FCC's E-Rate program dedicates $450M to support broadband in schools, libraries
The FCC's E-rate program has committed $450 million to support funding for libraries and schools, which it says is six times the amount approved at this time last year by program administrator Universal Service Administrative Company (USAC).
In addition to other communications services, the USAC has allocated a total of $607 million in this first round of funding for 2014.
Among some of the projects that have been funded thus far include a statewide consortium in Maine that will provide gigabit fiber connections to 28 library sites, and in Indiana, E-rate will help support 2.5 gigabit Internet access for 21 sites near Indianapolis in the Warren Township Metropolitan School District.
E-Rate has become one of the key issues at the FCC. The regulator is in the process of reviewing how to modernize the E-rate program with a particular focus on increasing access to broadband.
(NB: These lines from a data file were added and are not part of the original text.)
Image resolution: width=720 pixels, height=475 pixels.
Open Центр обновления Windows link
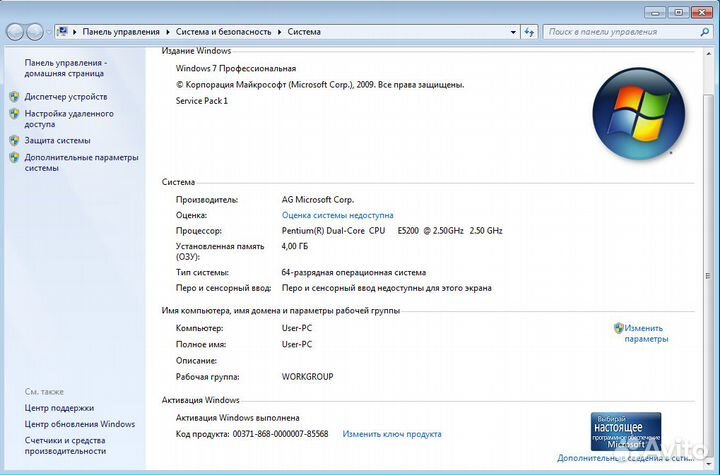pyautogui.click(x=79, y=424)
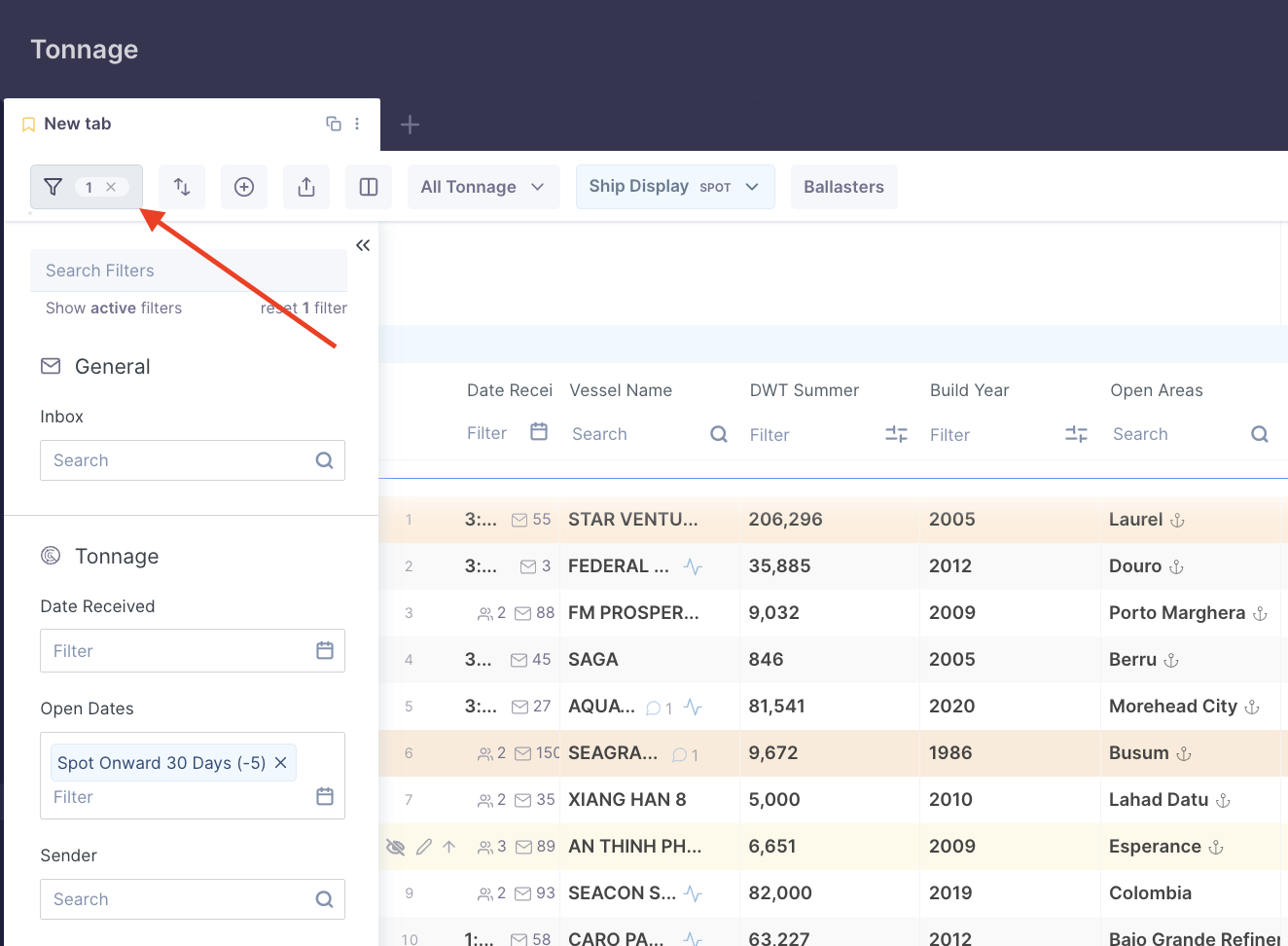
Task: Click the sort arrows toolbar icon
Action: click(x=182, y=187)
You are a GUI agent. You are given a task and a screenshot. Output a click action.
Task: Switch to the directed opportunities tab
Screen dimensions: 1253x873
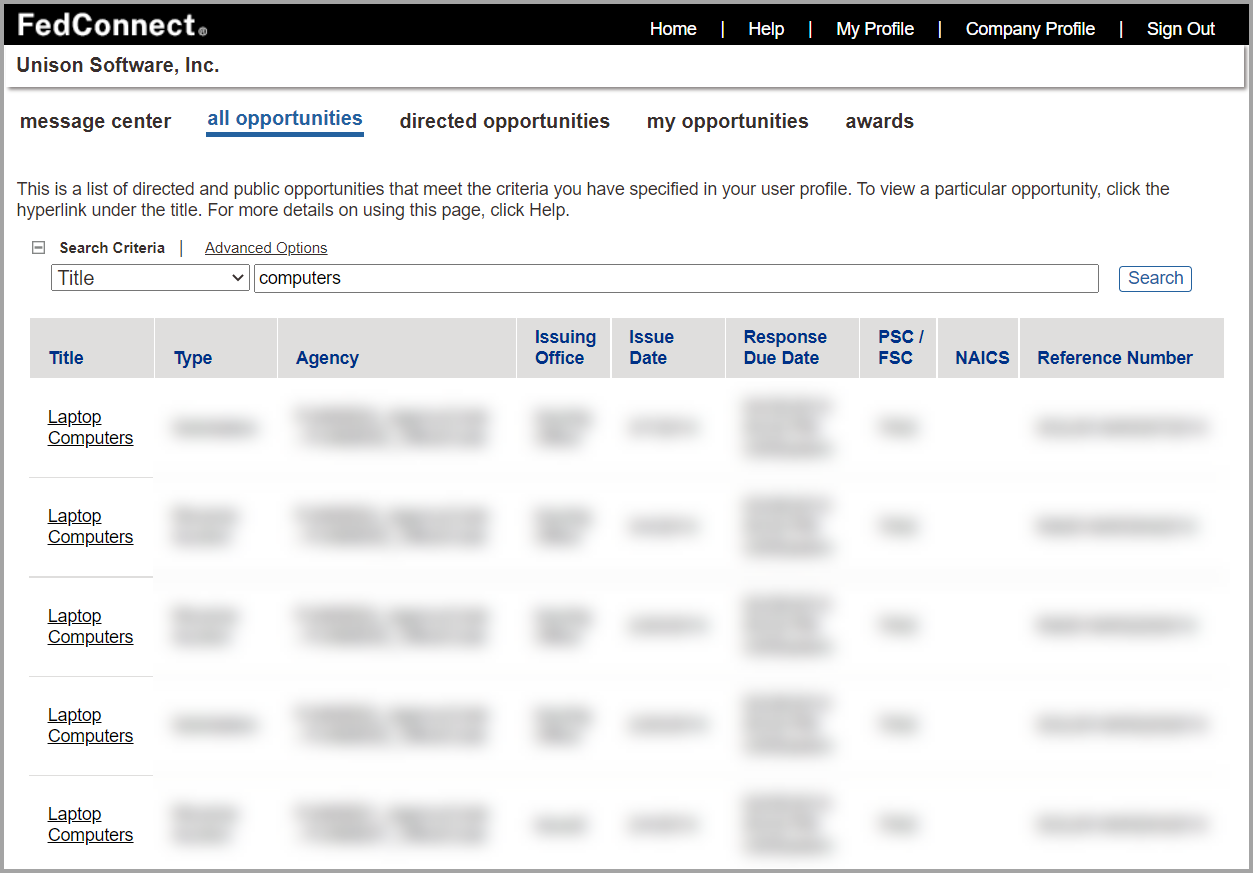[504, 121]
Although the 18-year-old E-Rate program has connected 97 percent of U.S. libraries and schools to the Internet, many of those connections have not kept up with the times.
According to a American Library Association survey, one-quarter of libraries still have broadband speeds of 1.5 Mbps or less, and only 9 percent of libraries have speeds of 100 Mbps or greater.
FCC Commissioner Jessica Rosenworcel echoed the need for higher speed broadband connections at schools and libraries during the Chief Officers of State Libraries meeting earlier this week.
"Our records suggest that 80 percent of schools and libraries believe their broadband connections do not meet their current needs. Eighty percent," Rosenworcel said. "So let's be honest. Those needs are only going to grow. Nationwide, in nearly two-thirds of communities, libraries are the only place people can access the Internet for free. Libraries have reported to the FCC that every year they see more and more requests to use public access computers and get online."